KRAS G12C変異を有する進行非小細胞肺がんに対して有効とされるソトラシブ、2022年1月20日付で、我が国における製造販売承認を取得したようです。
LC-SCRUMのデータでは、KRAS遺伝子変異は参加登録者の14%に認められ、そのうち30%がG12C変異だったとのことですから、日本人ではざっと3-4%程度がソトラシブの治療対象になりそうです。
ALK融合遺伝子と同程度の割合です。
アムジェン、KRAS G12C変異陽性の切除不能な進行・再発の非小細胞肺癌の治療薬として、ルマケラス®の製造販売承認を日本で取得 (amgen.co.jp)

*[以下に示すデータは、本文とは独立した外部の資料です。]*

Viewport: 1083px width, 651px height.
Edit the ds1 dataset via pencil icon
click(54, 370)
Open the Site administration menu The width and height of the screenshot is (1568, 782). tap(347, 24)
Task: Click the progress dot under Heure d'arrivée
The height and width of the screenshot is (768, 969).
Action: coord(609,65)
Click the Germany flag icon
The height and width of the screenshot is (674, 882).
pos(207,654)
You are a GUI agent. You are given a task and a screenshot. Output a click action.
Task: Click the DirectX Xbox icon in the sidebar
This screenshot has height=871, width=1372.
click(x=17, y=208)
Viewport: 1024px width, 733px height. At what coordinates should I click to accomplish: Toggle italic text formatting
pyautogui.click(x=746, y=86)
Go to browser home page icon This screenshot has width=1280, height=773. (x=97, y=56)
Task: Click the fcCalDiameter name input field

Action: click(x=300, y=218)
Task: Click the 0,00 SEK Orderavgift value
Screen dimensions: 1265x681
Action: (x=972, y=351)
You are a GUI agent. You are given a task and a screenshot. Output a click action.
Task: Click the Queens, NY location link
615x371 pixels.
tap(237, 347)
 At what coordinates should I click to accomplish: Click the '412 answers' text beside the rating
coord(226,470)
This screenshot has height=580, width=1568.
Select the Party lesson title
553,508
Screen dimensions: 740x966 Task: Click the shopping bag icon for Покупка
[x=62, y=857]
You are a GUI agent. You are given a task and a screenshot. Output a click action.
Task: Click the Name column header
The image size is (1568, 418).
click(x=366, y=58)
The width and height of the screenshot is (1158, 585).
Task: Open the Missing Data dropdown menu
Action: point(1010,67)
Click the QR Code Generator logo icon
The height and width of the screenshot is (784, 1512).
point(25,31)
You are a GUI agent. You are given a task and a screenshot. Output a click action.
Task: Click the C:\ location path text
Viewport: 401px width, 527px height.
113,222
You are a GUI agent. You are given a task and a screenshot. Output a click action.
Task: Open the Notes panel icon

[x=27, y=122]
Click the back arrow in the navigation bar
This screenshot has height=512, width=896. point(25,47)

数か月の間には薬価収載の手続きが終わり、実臨床で使用可能になると思われます。
治療対象は、既に標準治療を終えた後のKRAS G12C遺伝子変異陽性進行・再発非小細胞肺がん、ということになりそうです。
Microsoft Word - 【LUMAKRAS】インタビューフォーム_220120承認版 (amgen.co.jp)
コンパニオン診断は、以下から参照する限り、
・therascreen KRAS 変異検出キット RGQ「キアゲン」
・Guardant360 CDx がん遺伝⼦パネル
が該当するようです。
前者はいわゆるPCR検査による検出法で、後者は血液検体を用いたがん遺伝子プロファイリングに該当します。後者がコンパニオン診断として承認されるのは、ソトラシブが我が国初の事例ではないでしょうか。
ソトラシブの薬事承認もさることながら、日常的にがん組織採取に難渋している肺がん領域において、血液検体によるがん遺伝子プロファイリングがコンパニオン診断として承認されることも、画期的な出来事だと思います。